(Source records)
▼

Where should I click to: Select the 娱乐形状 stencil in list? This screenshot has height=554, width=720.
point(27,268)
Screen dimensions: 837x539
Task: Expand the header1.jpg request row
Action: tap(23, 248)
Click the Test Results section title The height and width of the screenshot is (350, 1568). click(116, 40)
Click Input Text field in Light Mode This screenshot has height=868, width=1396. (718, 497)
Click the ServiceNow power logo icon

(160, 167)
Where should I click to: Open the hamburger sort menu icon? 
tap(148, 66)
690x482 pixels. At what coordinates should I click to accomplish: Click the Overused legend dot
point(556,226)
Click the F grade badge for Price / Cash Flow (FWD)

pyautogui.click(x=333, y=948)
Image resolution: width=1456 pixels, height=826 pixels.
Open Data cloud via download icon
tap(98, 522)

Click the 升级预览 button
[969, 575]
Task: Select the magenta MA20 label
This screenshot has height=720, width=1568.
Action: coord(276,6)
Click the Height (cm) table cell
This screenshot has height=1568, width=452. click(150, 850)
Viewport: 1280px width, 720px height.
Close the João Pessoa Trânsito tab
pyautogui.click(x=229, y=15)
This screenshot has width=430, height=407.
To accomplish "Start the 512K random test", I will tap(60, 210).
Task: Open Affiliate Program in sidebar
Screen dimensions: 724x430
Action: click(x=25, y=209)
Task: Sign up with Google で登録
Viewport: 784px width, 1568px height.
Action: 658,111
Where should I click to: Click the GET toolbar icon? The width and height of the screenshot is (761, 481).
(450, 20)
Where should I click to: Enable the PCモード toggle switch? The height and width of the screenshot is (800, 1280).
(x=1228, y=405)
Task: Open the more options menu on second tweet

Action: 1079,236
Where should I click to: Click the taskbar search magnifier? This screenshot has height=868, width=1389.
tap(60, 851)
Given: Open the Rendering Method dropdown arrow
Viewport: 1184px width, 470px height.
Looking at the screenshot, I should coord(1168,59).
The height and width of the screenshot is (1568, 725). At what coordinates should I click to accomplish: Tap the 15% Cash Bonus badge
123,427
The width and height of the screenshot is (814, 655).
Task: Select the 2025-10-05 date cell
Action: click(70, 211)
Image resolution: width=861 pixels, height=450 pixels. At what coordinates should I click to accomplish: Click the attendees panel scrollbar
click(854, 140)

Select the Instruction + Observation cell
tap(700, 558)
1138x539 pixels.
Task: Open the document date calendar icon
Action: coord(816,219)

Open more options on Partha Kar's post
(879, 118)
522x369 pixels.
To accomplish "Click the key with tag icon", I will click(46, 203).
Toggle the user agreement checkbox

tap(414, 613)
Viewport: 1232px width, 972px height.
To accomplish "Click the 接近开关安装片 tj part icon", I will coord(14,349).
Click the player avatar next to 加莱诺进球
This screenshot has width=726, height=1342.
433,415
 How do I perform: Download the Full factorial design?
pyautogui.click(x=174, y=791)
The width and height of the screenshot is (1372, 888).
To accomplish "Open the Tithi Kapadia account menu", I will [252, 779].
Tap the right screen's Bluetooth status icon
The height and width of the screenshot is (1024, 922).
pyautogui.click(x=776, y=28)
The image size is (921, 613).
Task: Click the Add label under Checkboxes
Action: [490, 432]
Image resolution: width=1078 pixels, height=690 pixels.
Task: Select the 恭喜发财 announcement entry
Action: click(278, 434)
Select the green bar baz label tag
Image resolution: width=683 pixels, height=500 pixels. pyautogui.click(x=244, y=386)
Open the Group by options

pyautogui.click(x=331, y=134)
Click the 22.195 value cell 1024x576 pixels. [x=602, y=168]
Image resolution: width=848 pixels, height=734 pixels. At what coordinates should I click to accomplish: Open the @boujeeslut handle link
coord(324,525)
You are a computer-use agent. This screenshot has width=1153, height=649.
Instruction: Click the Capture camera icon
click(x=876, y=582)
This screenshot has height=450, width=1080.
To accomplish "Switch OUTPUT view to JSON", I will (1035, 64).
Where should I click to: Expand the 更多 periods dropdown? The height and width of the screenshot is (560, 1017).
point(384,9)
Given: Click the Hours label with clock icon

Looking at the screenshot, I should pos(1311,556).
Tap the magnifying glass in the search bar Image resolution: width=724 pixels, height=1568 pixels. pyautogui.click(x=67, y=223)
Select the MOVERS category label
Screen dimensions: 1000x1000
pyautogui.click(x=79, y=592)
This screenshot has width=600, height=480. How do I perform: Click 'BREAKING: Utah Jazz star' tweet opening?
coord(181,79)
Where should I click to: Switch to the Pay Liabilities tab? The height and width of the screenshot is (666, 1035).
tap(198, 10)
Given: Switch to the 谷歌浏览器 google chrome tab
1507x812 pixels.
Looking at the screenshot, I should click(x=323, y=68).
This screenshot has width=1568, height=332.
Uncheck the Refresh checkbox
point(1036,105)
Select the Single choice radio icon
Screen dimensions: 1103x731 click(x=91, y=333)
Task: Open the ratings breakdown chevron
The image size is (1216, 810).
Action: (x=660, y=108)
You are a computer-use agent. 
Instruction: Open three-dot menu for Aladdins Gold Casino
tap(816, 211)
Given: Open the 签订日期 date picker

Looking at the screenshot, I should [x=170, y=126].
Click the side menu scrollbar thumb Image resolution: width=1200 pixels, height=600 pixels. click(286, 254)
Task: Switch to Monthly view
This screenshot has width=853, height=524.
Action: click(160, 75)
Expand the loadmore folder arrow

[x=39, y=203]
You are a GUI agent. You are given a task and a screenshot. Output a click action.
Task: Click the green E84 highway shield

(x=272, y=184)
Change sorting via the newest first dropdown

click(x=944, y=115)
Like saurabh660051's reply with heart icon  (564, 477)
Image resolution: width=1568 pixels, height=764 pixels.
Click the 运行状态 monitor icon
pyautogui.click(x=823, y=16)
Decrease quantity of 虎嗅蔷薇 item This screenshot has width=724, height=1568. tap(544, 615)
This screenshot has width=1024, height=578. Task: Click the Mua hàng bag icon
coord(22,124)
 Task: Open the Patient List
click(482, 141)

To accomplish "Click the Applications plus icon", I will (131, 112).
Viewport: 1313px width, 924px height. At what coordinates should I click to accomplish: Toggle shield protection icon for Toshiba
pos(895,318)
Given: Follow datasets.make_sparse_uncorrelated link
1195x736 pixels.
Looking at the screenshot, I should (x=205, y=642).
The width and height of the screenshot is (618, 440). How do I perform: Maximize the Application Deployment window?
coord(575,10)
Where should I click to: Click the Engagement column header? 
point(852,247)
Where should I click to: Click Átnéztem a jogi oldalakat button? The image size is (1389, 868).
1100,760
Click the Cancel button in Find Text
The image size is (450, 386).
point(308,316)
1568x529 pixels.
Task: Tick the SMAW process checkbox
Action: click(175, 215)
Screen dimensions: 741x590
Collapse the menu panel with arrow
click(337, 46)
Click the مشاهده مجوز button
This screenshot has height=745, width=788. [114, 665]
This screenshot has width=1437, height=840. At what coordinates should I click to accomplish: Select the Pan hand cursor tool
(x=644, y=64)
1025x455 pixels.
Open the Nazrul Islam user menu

▲

## [TASK STATEMENT]
Search the data for the string "computer" and copy each line where it appears.

## [SOLVED PROBLEM]
You are a computer-use agent. This screenshot has width=1153, height=649.
You are a computer-use agent. 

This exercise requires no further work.